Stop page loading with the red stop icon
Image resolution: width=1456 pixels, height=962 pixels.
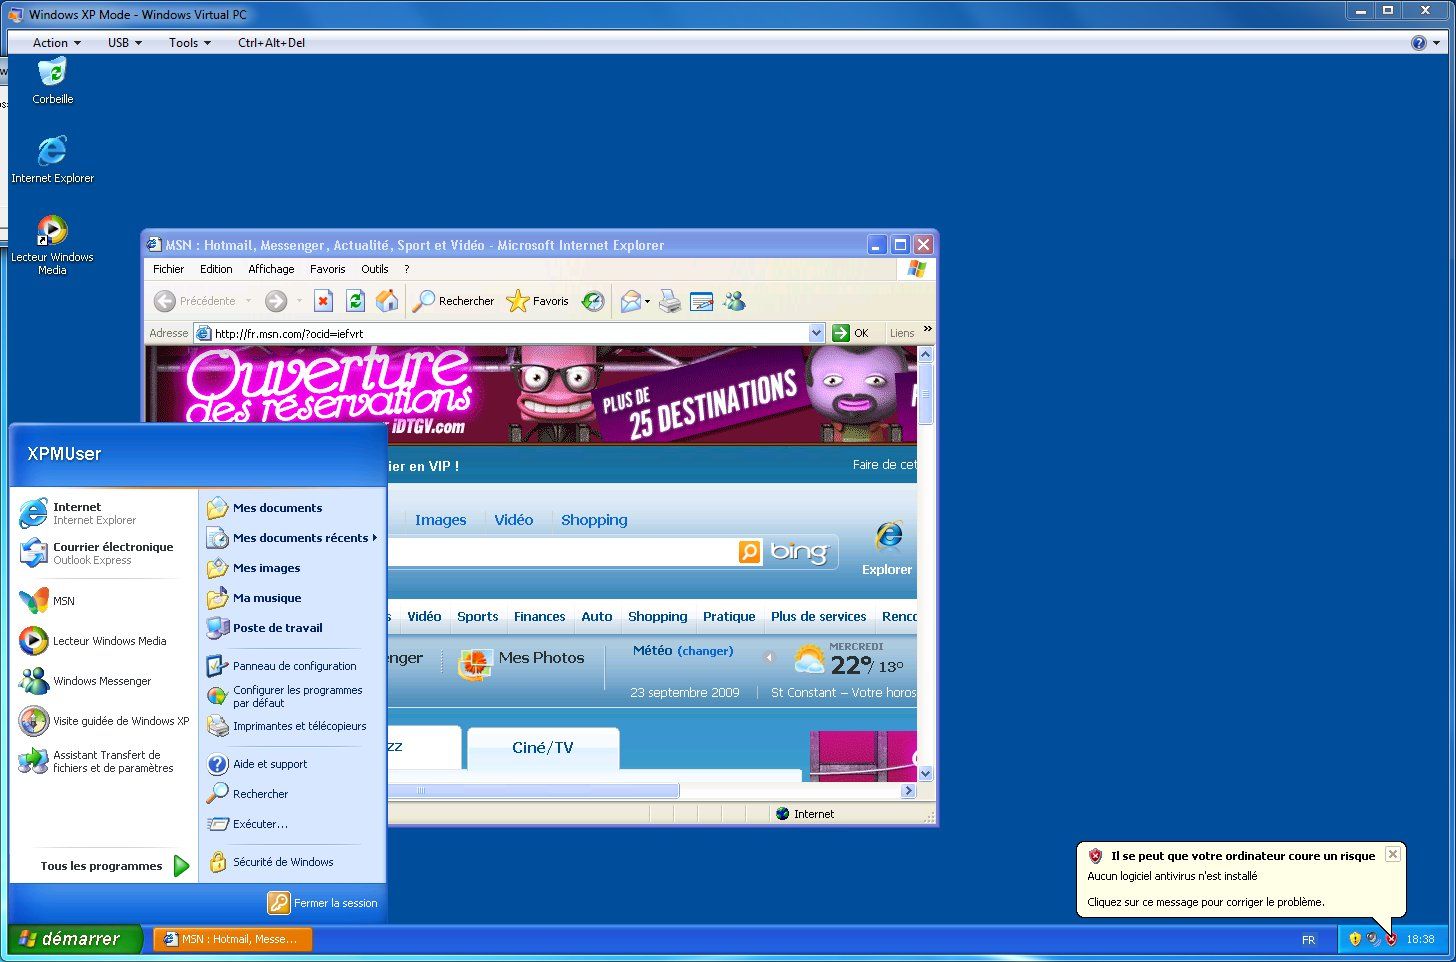pos(323,301)
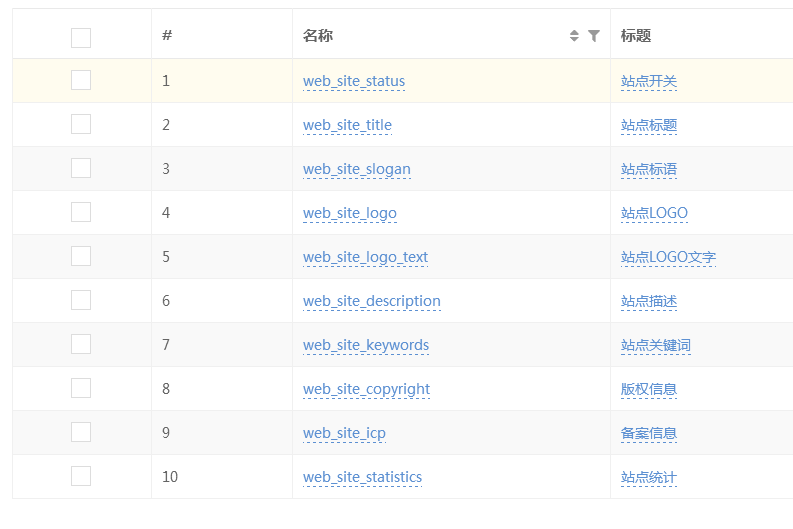Select the checkbox for row 7
The width and height of the screenshot is (793, 529).
point(81,344)
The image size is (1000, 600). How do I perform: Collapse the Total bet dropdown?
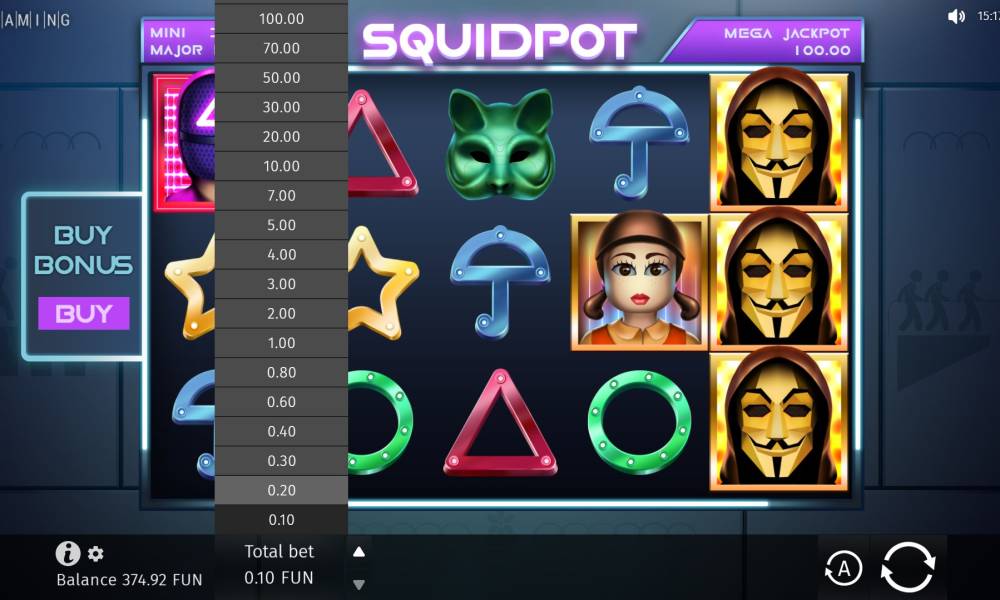(279, 564)
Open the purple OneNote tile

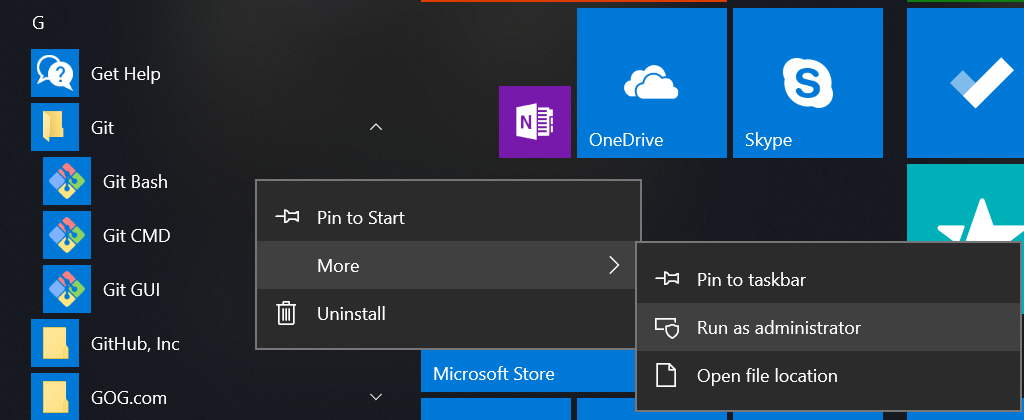535,122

**WHAT IS BEING ASKED**
Return each line above exactly; any pictures are to be skipped.

**ANSWER TO THE PROBLEM**
Stop page loading with the red stop icon
Image resolution: width=1456 pixels, height=962 pixels.
pos(323,301)
Select the checkbox for row 7
The width and height of the screenshot is (793, 529).
point(81,344)
The image size is (1000, 600). How do I perform: Collapse the Total bet dropdown?
(279, 564)
Open the purple OneNote tile

535,122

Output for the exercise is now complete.